### GIVEN PASSAGE

- - - - -

I shift uncomfortably while weighing up my options. I don’t know the woman in front of me particularly well, you see; she’s more acquaintance than friend. So I swap my real, unfiltered response for the less confrontational: “Oh, I always forget to do that!” – throwing in a zany “I’m such a scatterbrain!” shrug for good measure – “So it’s just easier if you don’t expect to hear from me. I don’t want you to worry!”
Sometimes, this tactic works. Tonight, it doesn’t.
Her face clouds over as she leans in and grips my upper arm just a little too tightly. “Now, Helen, you know that’s not safe! Promise you’ll drop me a line when you get back?” – again, very much not a question – “Or just share your location so I can see you’ve made it home.”
The logic that I won’t be “safe” walking the 15 minutes from the pub to my house – a walk I have completed hundreds if not thousands of times unscathed – but that I should voluntarily hand out my live location to a near stranger doesn’t quite add up. Neither does the idea that seeing I’ve made it home equals seeing I’ve made it home safely. Who’s to say I haven’t been chloroformed in the interim and dragged through the front door against my will?
But I say neither of these things – I intuit this will do little to placate her – and refrain from launching into the feminist diatribe that has, in the past, made more than one person back away slowly while looking frantically for the exit sign. I simply don’t have the energy today.

- - - - -

### SOURCE DATA
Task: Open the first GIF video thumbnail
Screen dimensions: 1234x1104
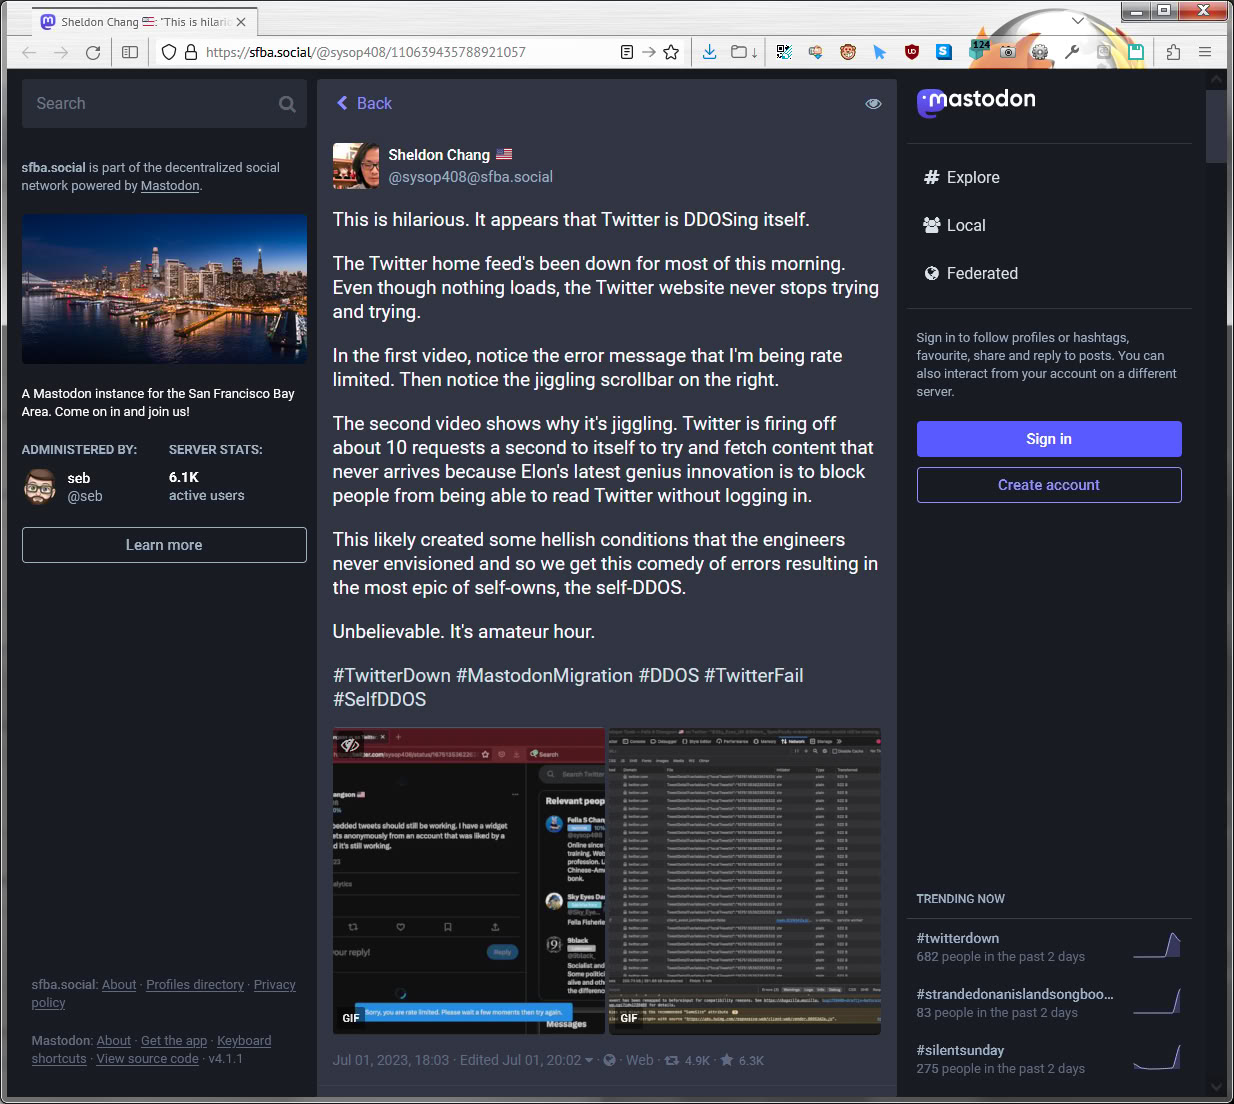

- - - - -

### PROBLEMS AND TASKS
a - Copy the passage about the walk home, starting with "The logic that" and going on through "against my will?", and swap "pub" for "bar".
b - Decide whether each statement agrees with the passage about the walk home. Answer yes or no, and quote the deciding words.
(i) The narrator describes the woman as more of an acquaintance than a friend.
(ii) The walk from the pub to the narrator's house takes 30 minutes.
(iii) The narrator launches into a feminist diatribe in response to the woman.

### ANSWERS
a -
The logic that I won’t be “safe” walking the 15 minutes from the bar to my house – a walk I have completed hundreds if not thousands of times unscathed – but that I should voluntarily hand out my live location to a near stranger doesn’t quite add up. Neither does the idea that seeing I’ve made it home equals seeing I’ve made it home safely. Who’s to say I haven’t been chloroformed in the interim and dragged through the front door against my will?

b -
(i) Yes: "she’s more acquaintance than friend."
(ii) No: "walking the 15 minutes from the pub to my house."
(iii) No: "refrain from launching into the feminist diatribe."